■ Aufgabe 1 ■
Nenne alle Bereiche, in denen die Zitierte laut dem Ausgangstext zum Bti-Spritzen als geschätzte Dialogpartnerin gilt.

■ Ausgangstext ■
━━━━━━━━━━
BUND lehnt häufigeres Bti-Spritzen gegen Mücken ab
„Bisher wurde eher selten gespritzt, wenn jetzt häufiger gespritzt werden sollte, brauchen wir klare Aussagen, dass die Verwendung von Bti keine Auswirkungen hat. Dieser Beweis wurde noch nicht erbracht.“ Deshalb lehnt der BUND Naturschutz häufigeres Spritzen ab, „das werden wir auch im Verfahren kundtun und uns dagegen aussprechen“, so die geschätzte Dialogpartnerin in Behörden, Verbänden und Gremien.
━━━━━━━━━━
■ Auszug aus einem Datensatz ■

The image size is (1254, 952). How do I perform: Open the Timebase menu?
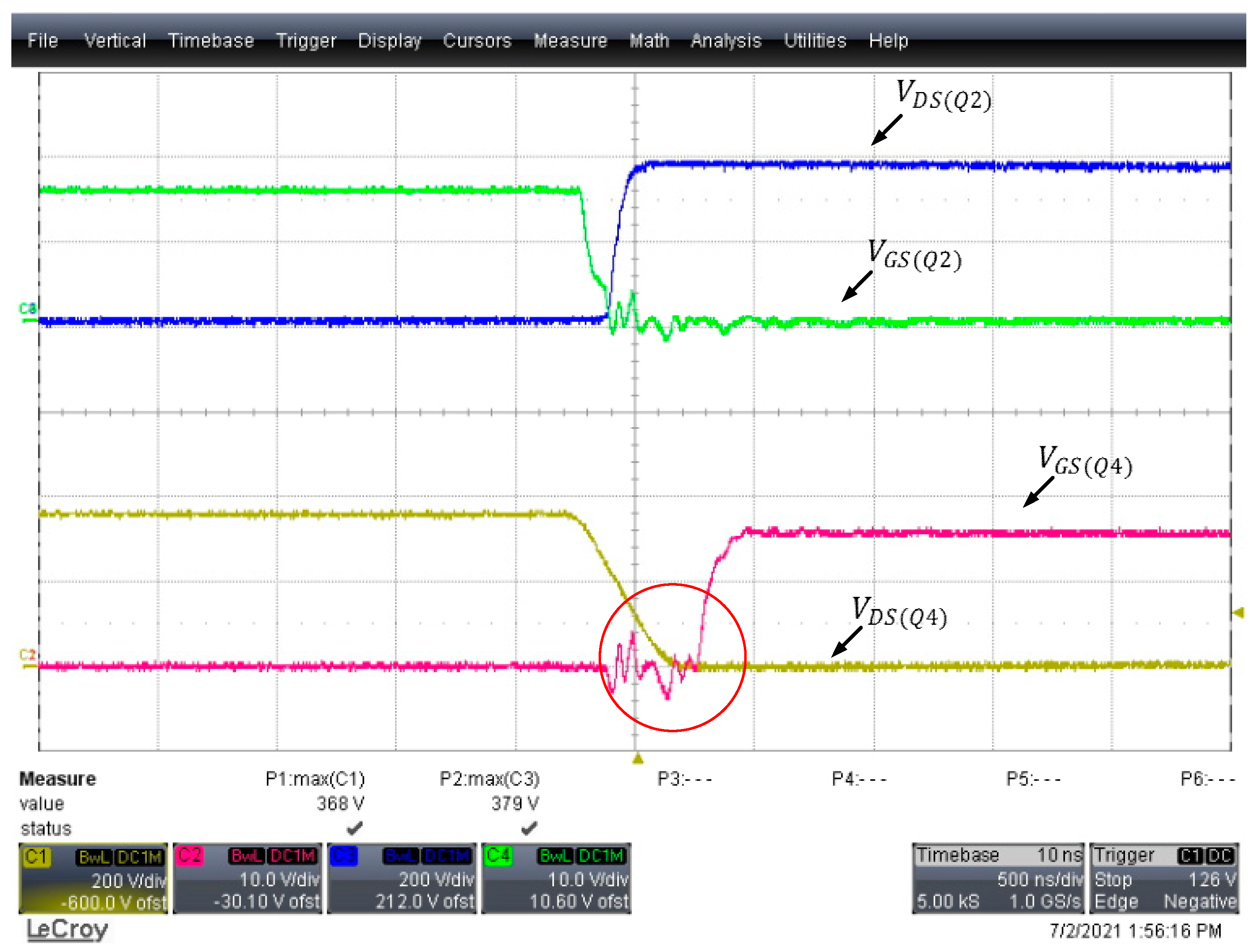(211, 41)
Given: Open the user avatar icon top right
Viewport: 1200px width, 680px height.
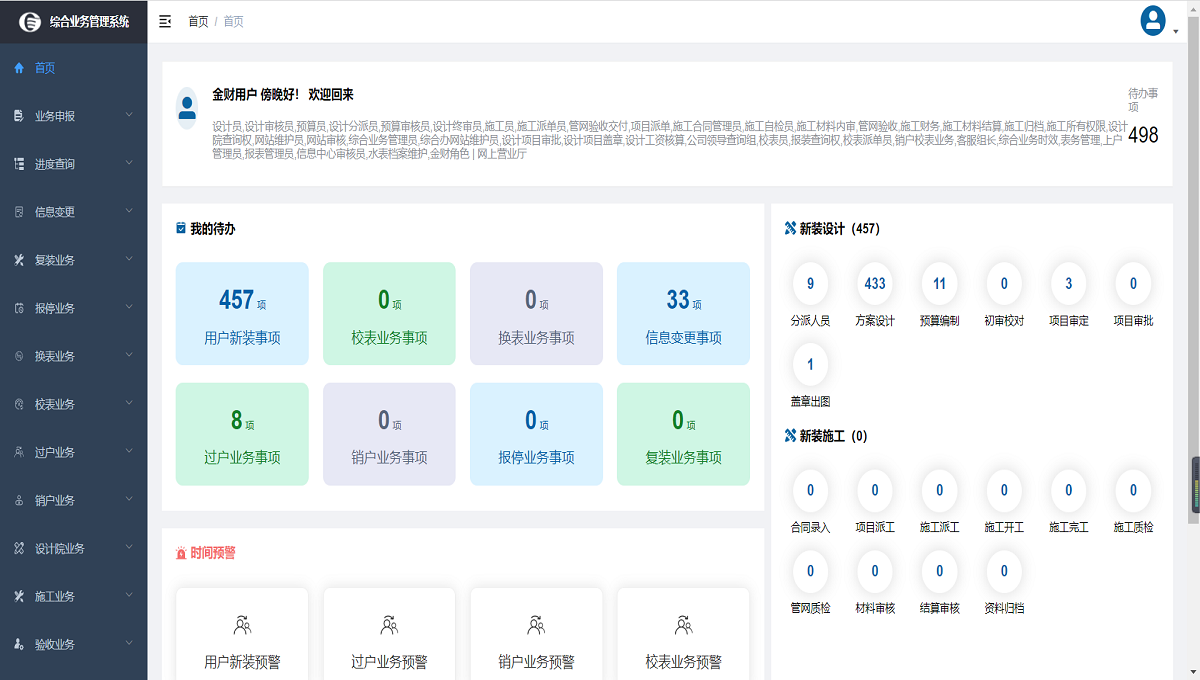Looking at the screenshot, I should coord(1152,20).
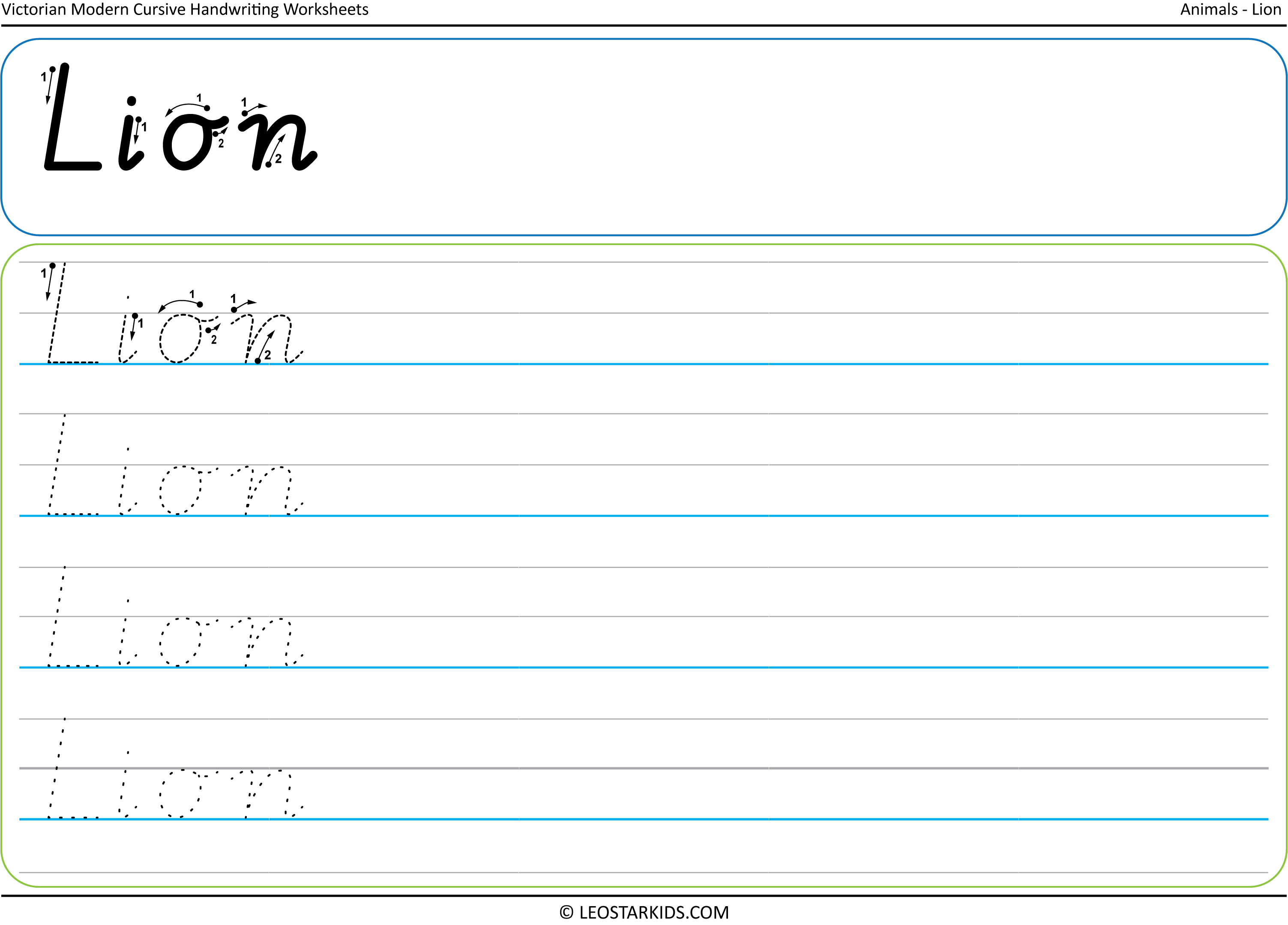The image size is (1288, 925).
Task: Click the Victorian Modern Cursive Handwriting Worksheets title
Action: pyautogui.click(x=185, y=10)
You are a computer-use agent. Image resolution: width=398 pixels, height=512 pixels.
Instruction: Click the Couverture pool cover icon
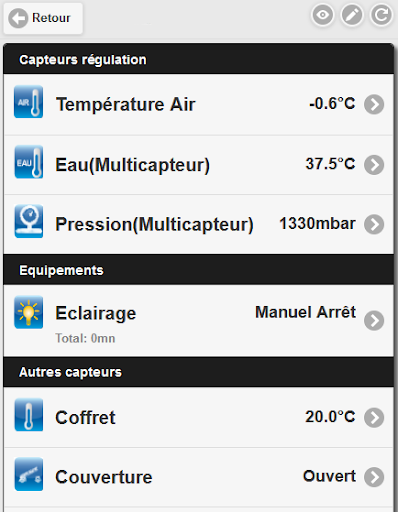tap(28, 474)
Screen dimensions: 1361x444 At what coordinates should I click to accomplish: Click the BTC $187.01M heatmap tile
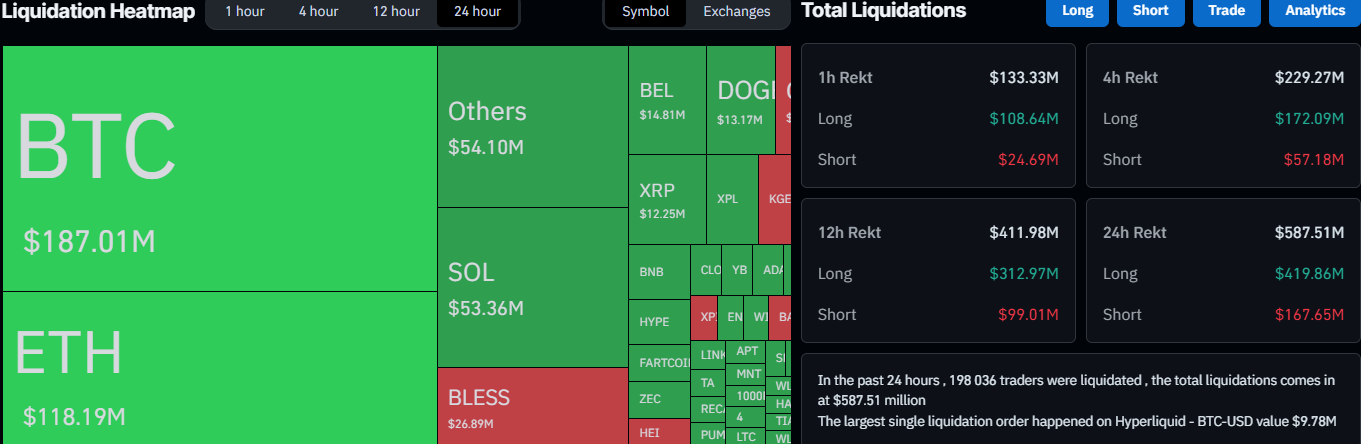pyautogui.click(x=220, y=168)
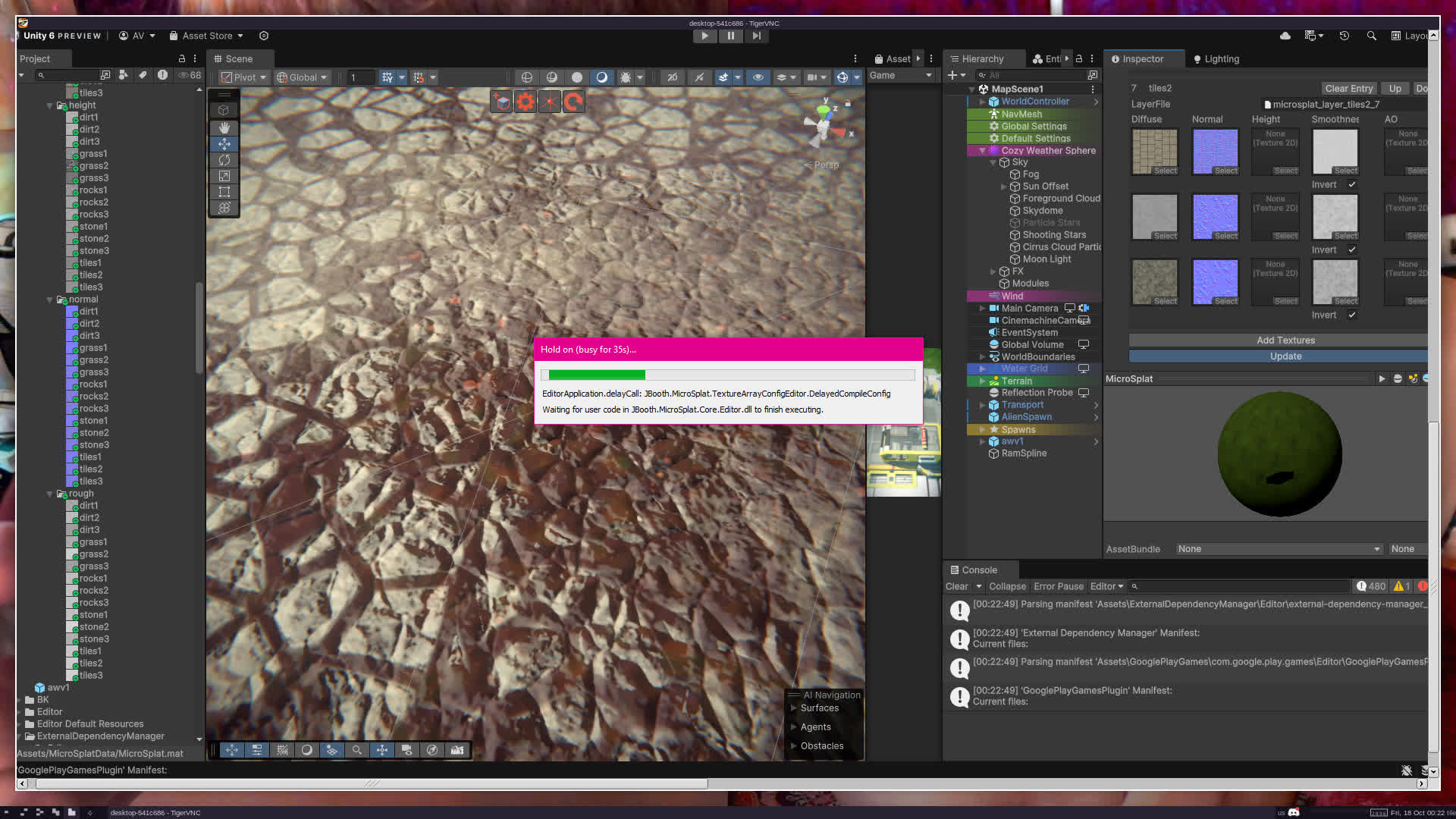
━━━━━━━━━━
■ Aufgabe 2 ■
Gib die Zeilen der Einträge noch einmal wieder, beginnend am Anfang der Einträge und weiter bis einschließlich der Zeile mit "Action: pyautogui.click(x=185, y=10)". Lass die Bilder dabei weg.

■ Richtige Antwort 1 ■
Behörden, Verbände, Gremien

■ Richtige Antwort 2 ■
The image size is (1254, 952). How do I perform: Open the Timebase menu?
(211, 41)
Given: Open the user avatar icon top right
Viewport: 1200px width, 680px height.
Looking at the screenshot, I should coord(1152,20).
The image size is (1288, 925).
Task: Click the Victorian Modern Cursive Handwriting Worksheets title
Action: pyautogui.click(x=185, y=10)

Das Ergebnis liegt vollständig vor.